Material for this exercise:
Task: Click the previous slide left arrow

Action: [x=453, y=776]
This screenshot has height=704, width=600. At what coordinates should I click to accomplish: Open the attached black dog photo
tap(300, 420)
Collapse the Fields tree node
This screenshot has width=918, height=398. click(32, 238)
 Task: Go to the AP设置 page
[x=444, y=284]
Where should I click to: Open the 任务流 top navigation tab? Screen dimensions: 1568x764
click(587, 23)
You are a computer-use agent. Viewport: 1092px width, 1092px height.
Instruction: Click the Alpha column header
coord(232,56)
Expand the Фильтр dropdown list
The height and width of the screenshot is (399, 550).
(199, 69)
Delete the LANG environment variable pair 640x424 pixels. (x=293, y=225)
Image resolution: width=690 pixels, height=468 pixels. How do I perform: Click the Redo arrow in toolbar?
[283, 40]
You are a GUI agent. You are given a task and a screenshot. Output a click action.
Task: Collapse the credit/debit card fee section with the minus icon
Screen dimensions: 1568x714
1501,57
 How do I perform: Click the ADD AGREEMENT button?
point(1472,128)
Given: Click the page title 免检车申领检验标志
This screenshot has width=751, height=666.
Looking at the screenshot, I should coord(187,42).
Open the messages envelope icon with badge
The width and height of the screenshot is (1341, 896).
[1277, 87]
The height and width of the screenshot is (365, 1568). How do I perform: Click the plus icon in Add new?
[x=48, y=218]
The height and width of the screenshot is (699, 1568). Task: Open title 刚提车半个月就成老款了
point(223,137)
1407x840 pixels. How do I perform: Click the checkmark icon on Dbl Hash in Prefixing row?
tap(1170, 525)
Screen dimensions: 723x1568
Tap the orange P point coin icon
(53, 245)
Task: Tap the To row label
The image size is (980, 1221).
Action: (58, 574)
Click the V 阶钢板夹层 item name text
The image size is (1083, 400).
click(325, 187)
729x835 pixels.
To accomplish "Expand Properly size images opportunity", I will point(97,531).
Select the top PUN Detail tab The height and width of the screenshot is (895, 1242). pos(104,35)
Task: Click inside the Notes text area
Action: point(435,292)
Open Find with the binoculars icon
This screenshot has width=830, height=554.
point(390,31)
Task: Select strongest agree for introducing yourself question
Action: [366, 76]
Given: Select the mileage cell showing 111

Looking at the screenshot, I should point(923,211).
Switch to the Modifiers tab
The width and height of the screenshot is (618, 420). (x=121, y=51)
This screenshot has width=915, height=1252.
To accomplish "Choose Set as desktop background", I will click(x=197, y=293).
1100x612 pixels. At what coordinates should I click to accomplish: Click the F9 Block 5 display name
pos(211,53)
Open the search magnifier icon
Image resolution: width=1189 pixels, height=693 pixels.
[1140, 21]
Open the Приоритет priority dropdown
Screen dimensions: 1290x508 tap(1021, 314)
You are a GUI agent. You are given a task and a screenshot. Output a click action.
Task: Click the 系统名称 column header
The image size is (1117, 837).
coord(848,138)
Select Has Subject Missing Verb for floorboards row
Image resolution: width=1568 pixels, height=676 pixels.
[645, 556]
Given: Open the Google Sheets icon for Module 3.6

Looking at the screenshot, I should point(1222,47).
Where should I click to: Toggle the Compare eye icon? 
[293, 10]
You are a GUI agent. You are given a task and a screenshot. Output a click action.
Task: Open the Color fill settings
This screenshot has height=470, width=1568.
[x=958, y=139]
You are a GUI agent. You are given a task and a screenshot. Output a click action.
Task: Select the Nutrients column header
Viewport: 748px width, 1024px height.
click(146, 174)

Instructions to follow:
Return only the part of the records above that opens with the line containing "Image resolution: width=690" and closes with the line containing "This screenshot has width=915, height=1252.", ends included.

Completed task:
Image resolution: width=690 pixels, height=468 pixels. How do I perform: Click the Redo arrow in toolbar?
[283, 40]
You are a GUI agent. You are given a task and a screenshot. Output a click action.
Task: Collapse the credit/debit card fee section with the minus icon
Screen dimensions: 1568x714
1501,57
 How do I perform: Click the ADD AGREEMENT button?
point(1472,128)
Given: Click the page title 免检车申领检验标志
This screenshot has width=751, height=666.
Looking at the screenshot, I should coord(187,42).
Open the messages envelope icon with badge
The width and height of the screenshot is (1341, 896).
[1277, 87]
The height and width of the screenshot is (365, 1568). How do I perform: Click the plus icon in Add new?
[x=48, y=218]
The height and width of the screenshot is (699, 1568). Task: Open title 刚提车半个月就成老款了
point(223,137)
1407x840 pixels. How do I perform: Click the checkmark icon on Dbl Hash in Prefixing row?
tap(1170, 525)
Screen dimensions: 723x1568
Tap the orange P point coin icon
(53, 245)
Task: Tap the To row label
The image size is (980, 1221).
Action: (58, 574)
Click the V 阶钢板夹层 item name text
The image size is (1083, 400).
click(325, 187)
729x835 pixels.
To accomplish "Expand Properly size images opportunity", I will point(97,531).
Select the top PUN Detail tab The height and width of the screenshot is (895, 1242). pos(104,35)
Task: Click inside the Notes text area
Action: point(435,292)
Open Find with the binoculars icon
This screenshot has width=830, height=554.
point(390,31)
Task: Select strongest agree for introducing yourself question
Action: [366, 76]
Given: Select the mileage cell showing 111

Looking at the screenshot, I should point(923,211).
Switch to the Modifiers tab
The width and height of the screenshot is (618, 420). (x=121, y=51)
This screenshot has width=915, height=1252.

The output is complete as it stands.